Thanks for working on this.

I think this approach is much saner for writers and readers of the
source files, and I think the output is much better (in particular, the
giant list having "see X" pointers instead of the actual description
blocks).

Your 2/3 doesn't seem to have made it through to the list, but I pulled
from your repository and looked at it. I have two comments on the
approach:

  1. It looks like you're more or less just parsing "::" list keys from
     all of the manpages. This seems somewhat fragile, as there could be
     other non-config lists. Can we at least restrict it to
     CONFIGURATION sections? It would be nice if we could put in some
     kind of semantic markup, but I'm not sure how painful that would be
     with asciidoc (we could always resort to comments in the source,
     but that would probably get unreadable quickly).

  2. You recursively follow includes via include::. This means that the
     make rule is not accurate. E.g., try:

       rm cmds-mainporcelain.txt config-vars.txt
       make config-vars.txt

     which should fail, as we actually depend on cmds-mainporcelain.txt.
     Doing it accurately and automatically would mean making .depend
     files for make.

     But I wonder if the recursive lookup is really required. Some of
     the includes with config files can just go away (e.g.,
     merge-config.txt is included only by config-vars-src.txt and
     git-merge.txt; it can just be merged straight into git-merge.txt
     once this system exists). Others, like pretty-formats.txt, should,
     IMHO, get their own user-visible page. Right now with your script
     you get[1]:

       format.pretty::
               The default pretty format for log/show/whatchanged command,
               See linkgit:git-log[1], linkgit:git-show[1],
               linkgit:git-whatchanged[1].
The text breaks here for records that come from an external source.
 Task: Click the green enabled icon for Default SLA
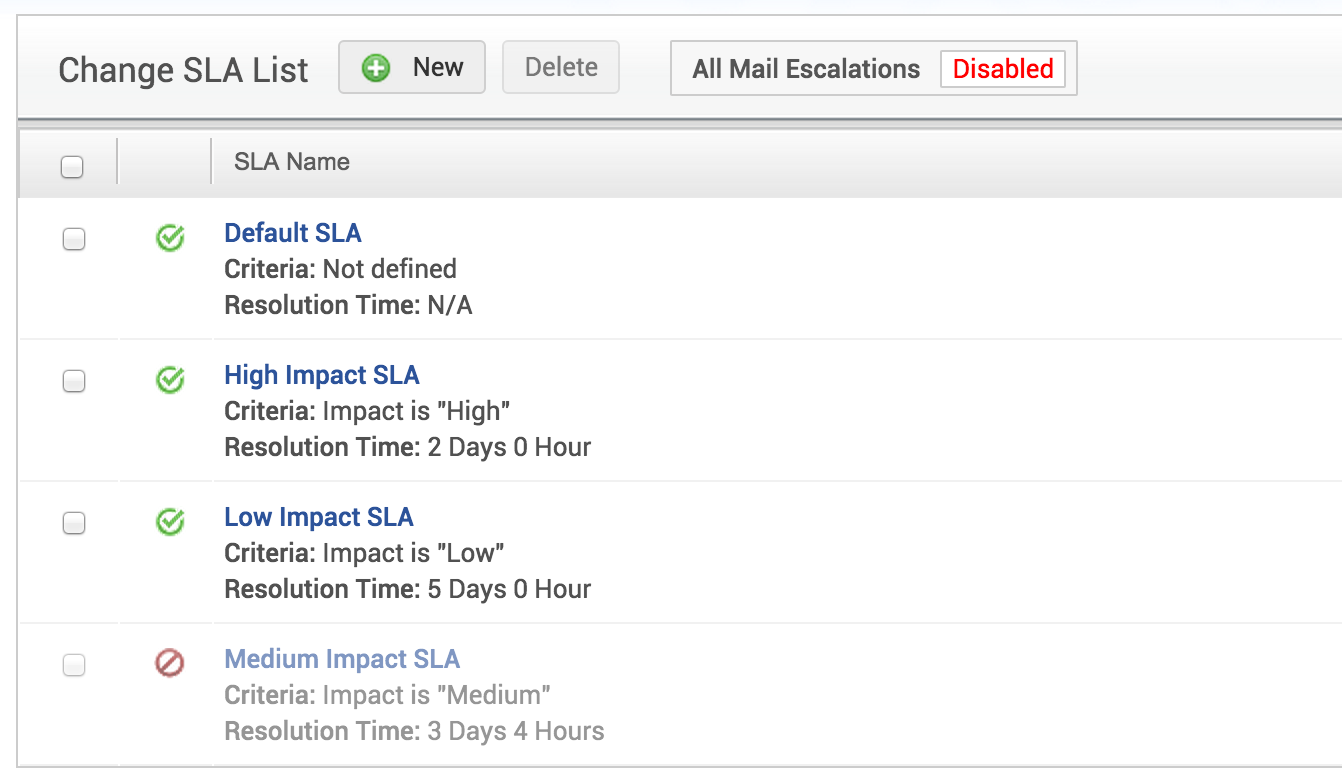(170, 238)
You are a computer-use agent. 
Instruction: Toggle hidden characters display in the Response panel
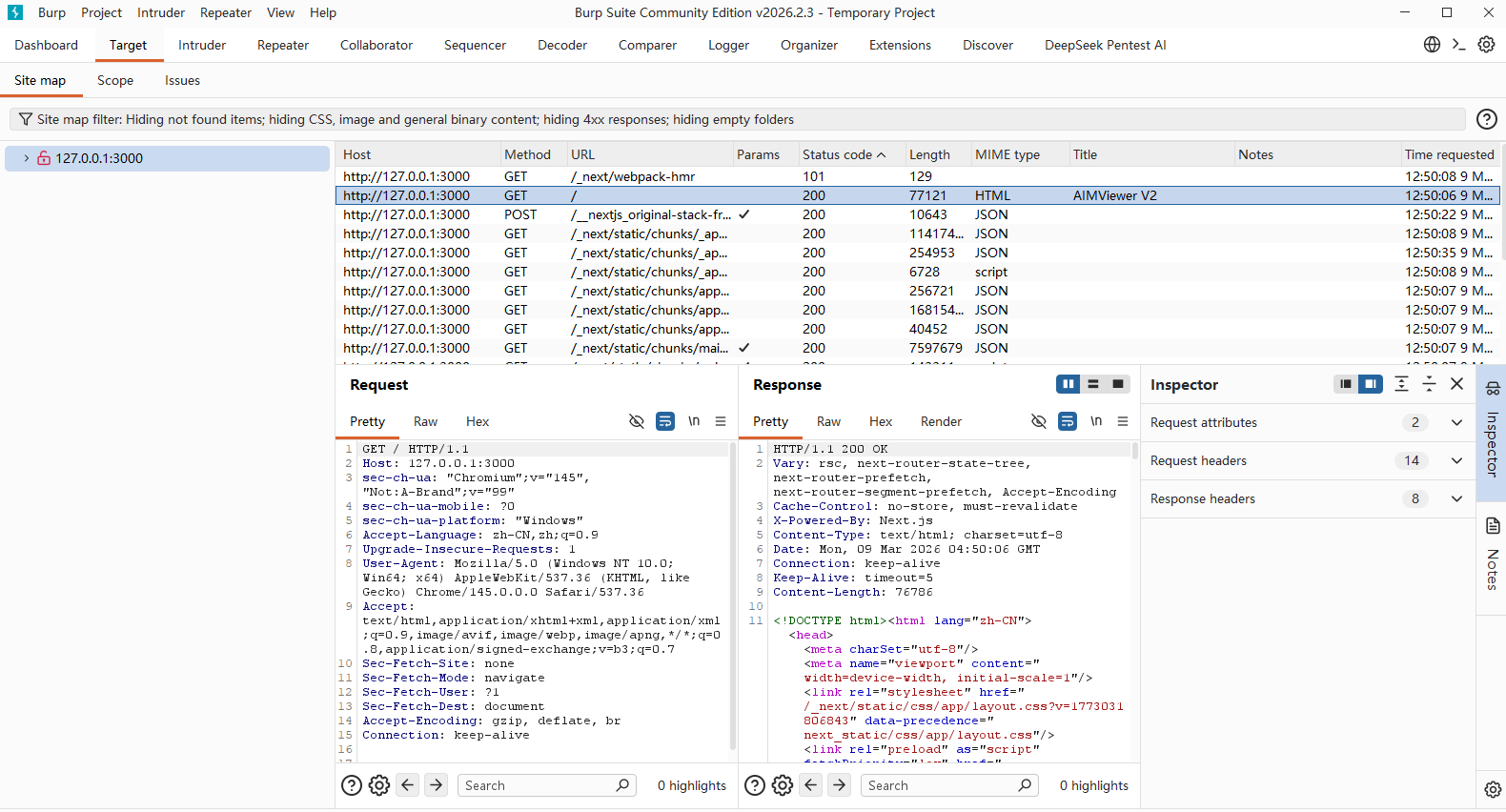point(1096,421)
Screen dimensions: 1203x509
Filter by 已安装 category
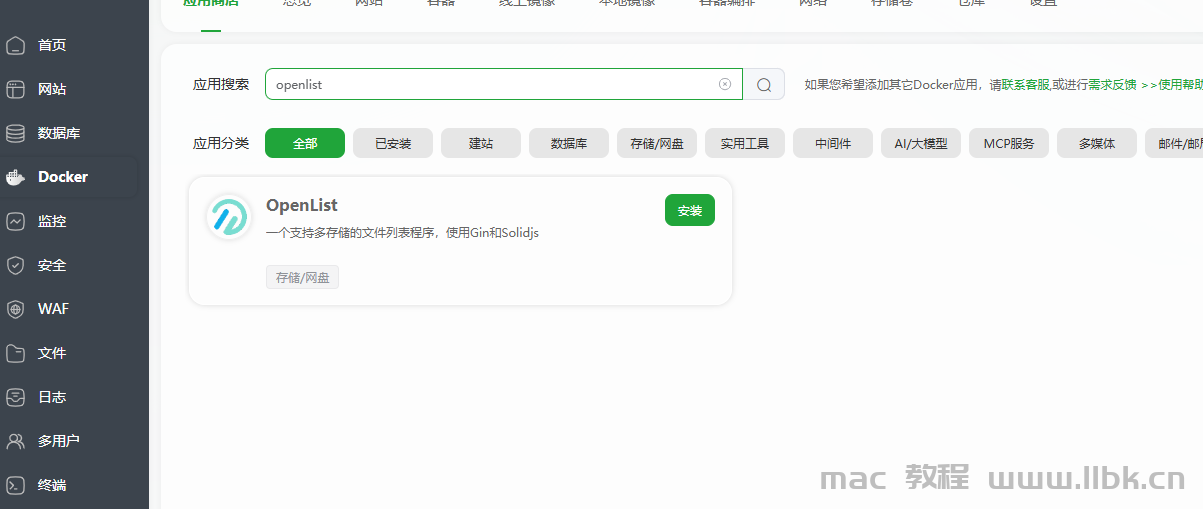coord(393,143)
     but I would rather see[2]:

       format.pretty::
               See linkgit:gitpretty[7].

     [1]: I assume the single line of ...
From: Thomas Rast
Date: Saturday, October 23, 2010 - 6:24 pm

I figured for consistency and ease of lookup *all* configuration docs
should name the variables in the same format.  It can still be helpful
to mention them elsewhere, e.g. in the option documentations, but the
main docs should be a CONFIGURATION section formatted like this.

Or do you think that would be a bad thing?
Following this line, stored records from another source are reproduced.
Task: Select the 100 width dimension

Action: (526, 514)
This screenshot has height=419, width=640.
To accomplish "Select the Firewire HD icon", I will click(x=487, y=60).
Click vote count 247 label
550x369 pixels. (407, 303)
As for false positives, we could do the CONFIGURATION but in any case
I was hoping to avoid a special markup by using an asciidoc markup to
mark false positives if they arise (there currently aren't any).
E.g., it should be possible to make a {noconfig} attribute that
expands to nothing or so.  [Then again the same trick could be used

True, you said that.  I'll hack it into this format, since it's easy
to do once the parsers are stable and can then just say something like
"herein" for all the ones actually in git-config(1).

-- 
Thomas Rast
trast@{inf,student}.ethz.ch
--

From: Jeff King
Date: Monday, October 25, 2010 - 8:04 am

No, I think everything should be in a CONFIGURATION section. So checking
for that is probably enough. I was more concerned about false positives
creeping in. Checking just the CONFIGURATION section would probably make
that unlikely, though.

-Peff
--

From: Jakub Narebski
Date: Monday, October 25, 2010 - 5:44 am

The regexp for catching config variables is quite strict, but tests
done with my version of script modifier further to check for 
CONFIGURATION-like sections (matching /^Config/) shown that we have
problems either way.

1. Without checking for CONFIGURATION sections, we have what are 
   probably false positives from gitmodules.txt:

     submodule.<name>.path::
     submodule.<name>.url::
     submodule.<name>.update::
     submodule.<name>.ignore::

   I say *probably* because while gitmodules manpage describes those 
   variables as going into .gitmodules, if I understand it correctly
   those variables can got to .git/config as an override.

2. With checking for CONFIGURATION-like, we would miss the following
   configuration variables:

     http.getanyfile:: (for git-http-backend, in 'SERVICES')
     http.uploadpack:: (for git-http-backend, in 'SERVICES')
     http.receivepack:: (for git-http-backend, in 'SERVICES')

   These are in git-http-backend manpage, in 'SERVICES' section, which 
   probably should be named then 'CONFIGURING SERVICES'.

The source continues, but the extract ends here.